The migrants were intercepted on Saturday on a rubber boat floating adrift south of the Italian island of Lampedusa that had been spotted by a surveillance aircraft of the EU border agency Frontex.
"By the time (we) reached the rubber boat at around 4.30pm (1430 GMT), it was too late to help some of the people," the RESQSHIP charity said in a statement.
"Two bodies of infants aged 3 and 4 were handed over to us," the charity quoted one of its paramedics identified only as Rania as saying. "They had died the day before, probably of thirst."
A man was found unconscious and declared dead after attempts to resuscitate him were unsuccessful, RESQSHIP said, adding that it was told by survivors that another migrant had drowned on Friday after going overboard.

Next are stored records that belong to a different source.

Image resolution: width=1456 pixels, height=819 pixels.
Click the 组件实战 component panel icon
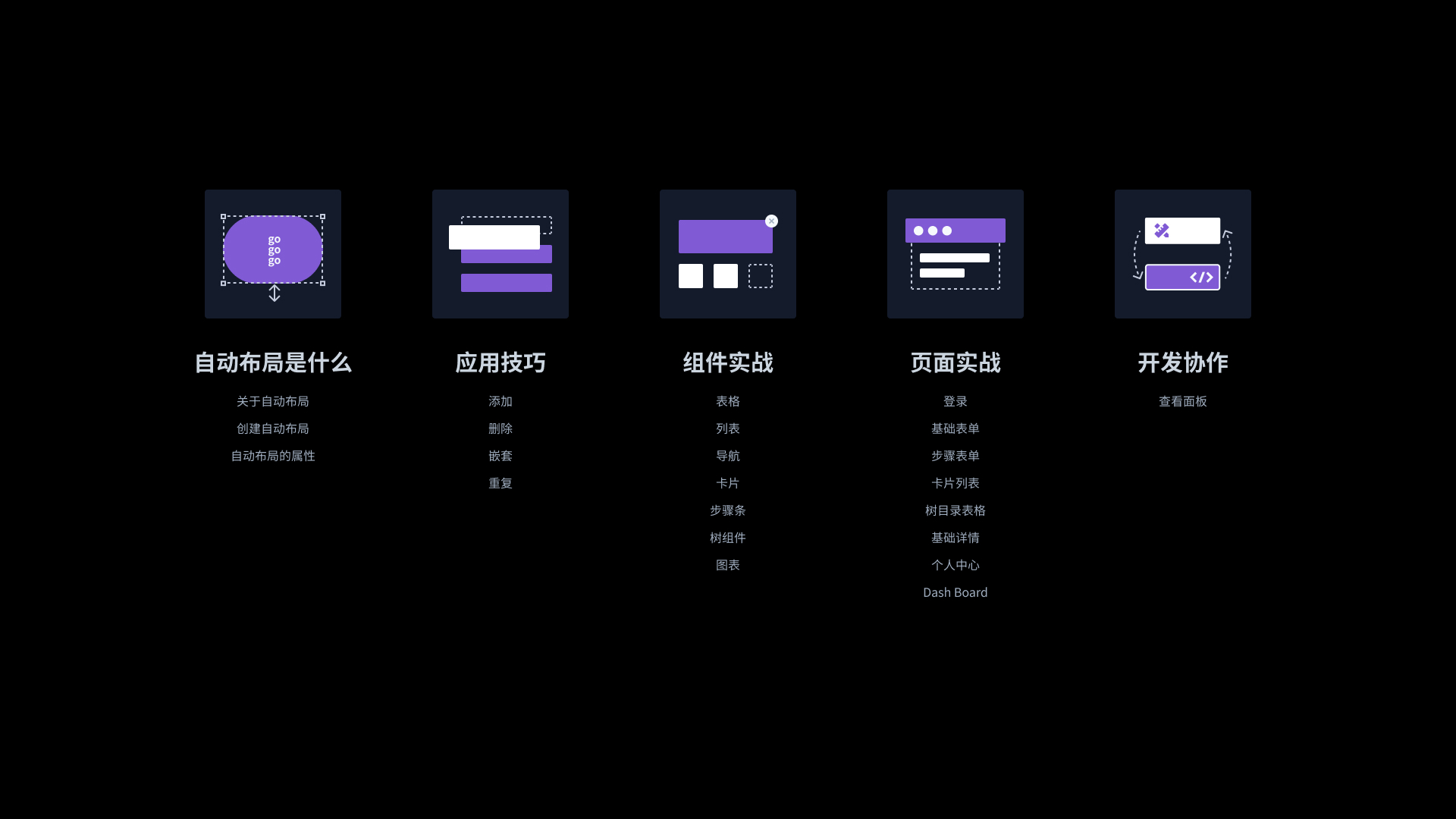click(x=728, y=253)
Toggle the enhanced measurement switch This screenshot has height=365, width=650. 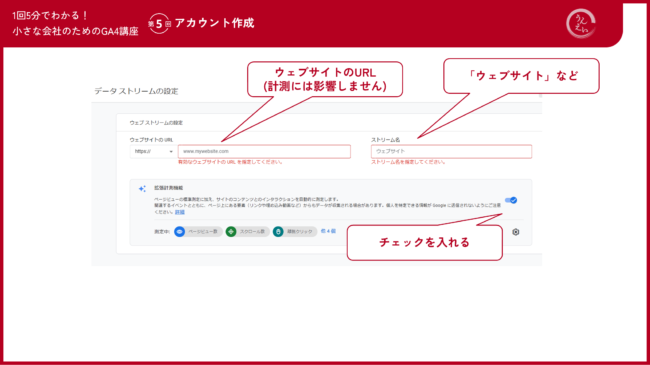pos(511,200)

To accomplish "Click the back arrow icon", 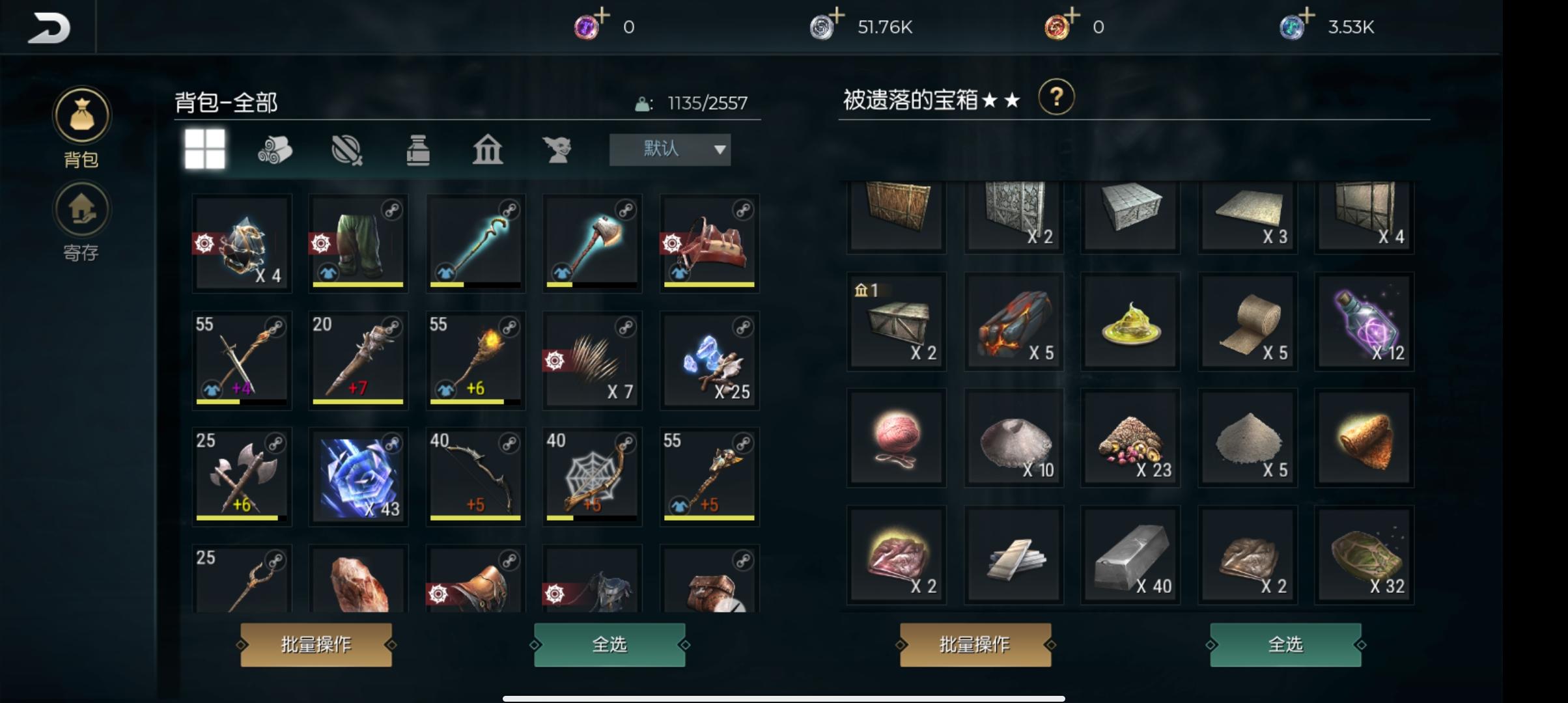I will (49, 27).
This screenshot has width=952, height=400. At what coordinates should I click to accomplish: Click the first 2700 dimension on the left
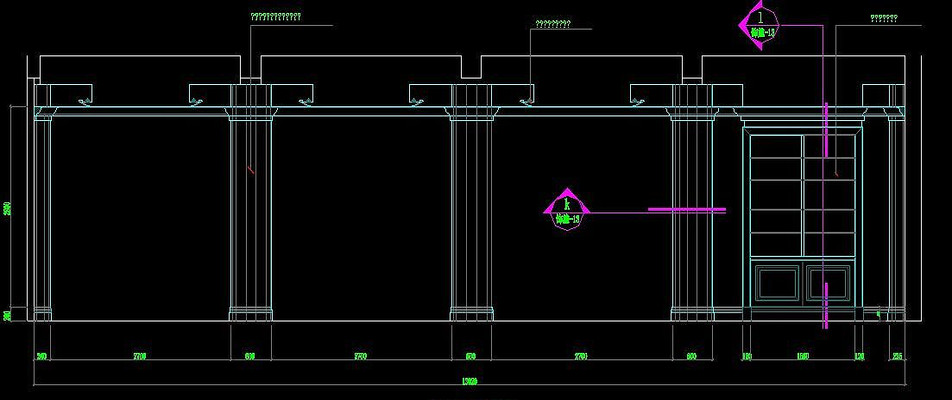pyautogui.click(x=141, y=355)
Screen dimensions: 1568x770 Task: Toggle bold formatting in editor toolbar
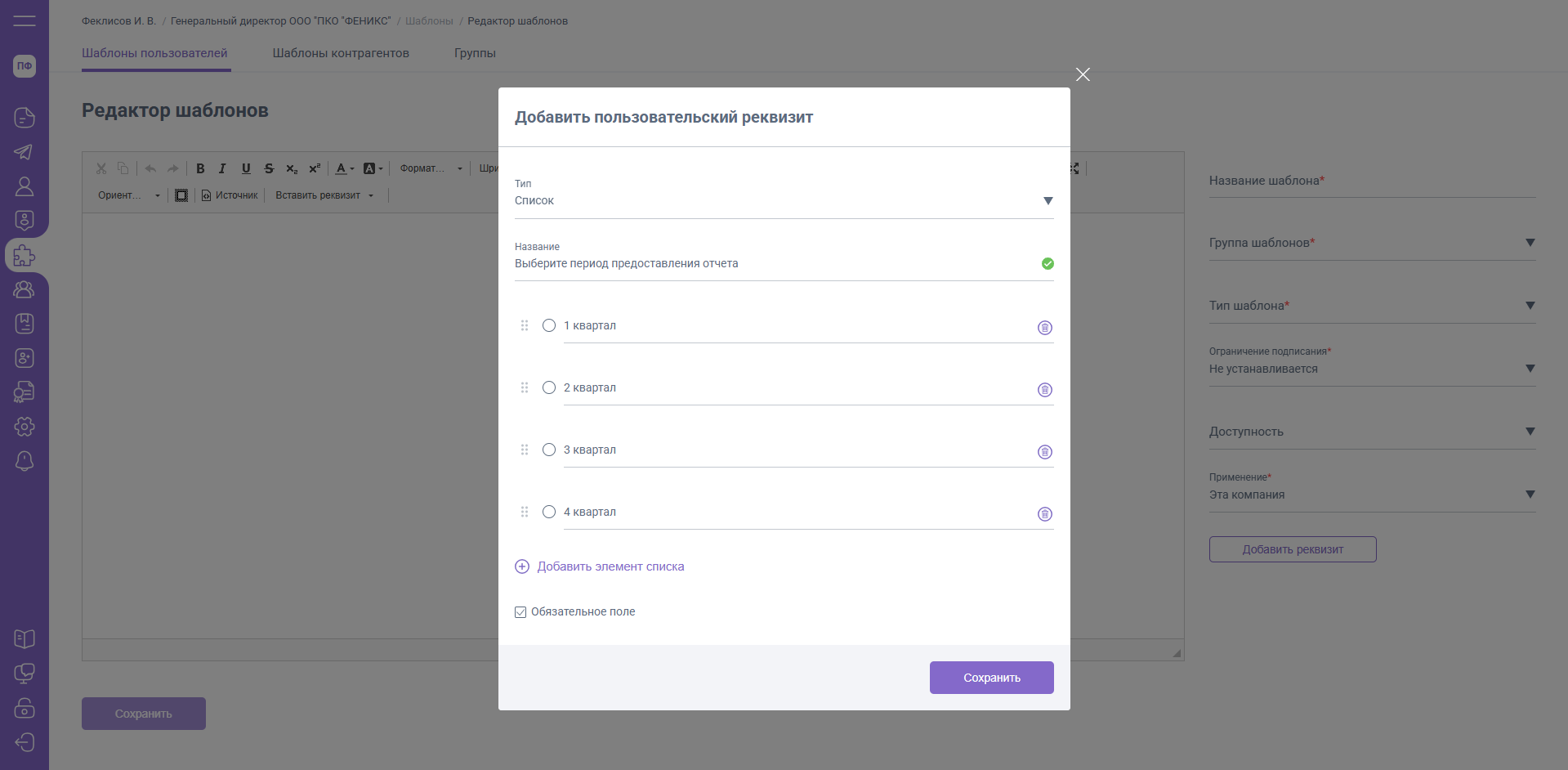coord(200,168)
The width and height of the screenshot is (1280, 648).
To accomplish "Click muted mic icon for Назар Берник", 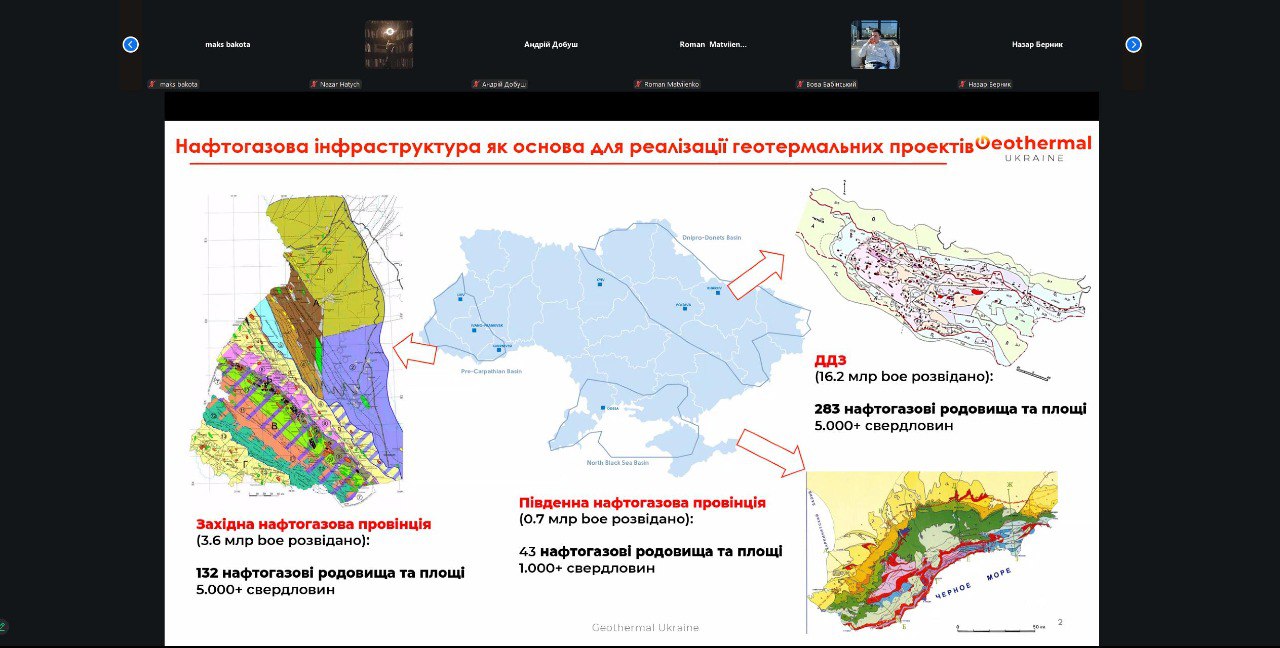I will 962,85.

Many of the survivors, who were taken to Lampedusa, suffered chemical burns from salt water and fuel, the group said. Two children and four adults in critical condition were handed over to the Italian coast guard to be brought ashore more quickly.
The rubber boat had set off from the port of Zawiya in western Libya on Wednesday, but its engine failed after one day of navigation, leaving the migrants on board exposed to wind and weather, the NGO said.
Lampedusa lies between Tunisia, Malta and the larger Italian island of Sicily and is the first port of call for many migrants seeking to reach the EU from North Africa, in what has become one of the world's deadliest sea crossings.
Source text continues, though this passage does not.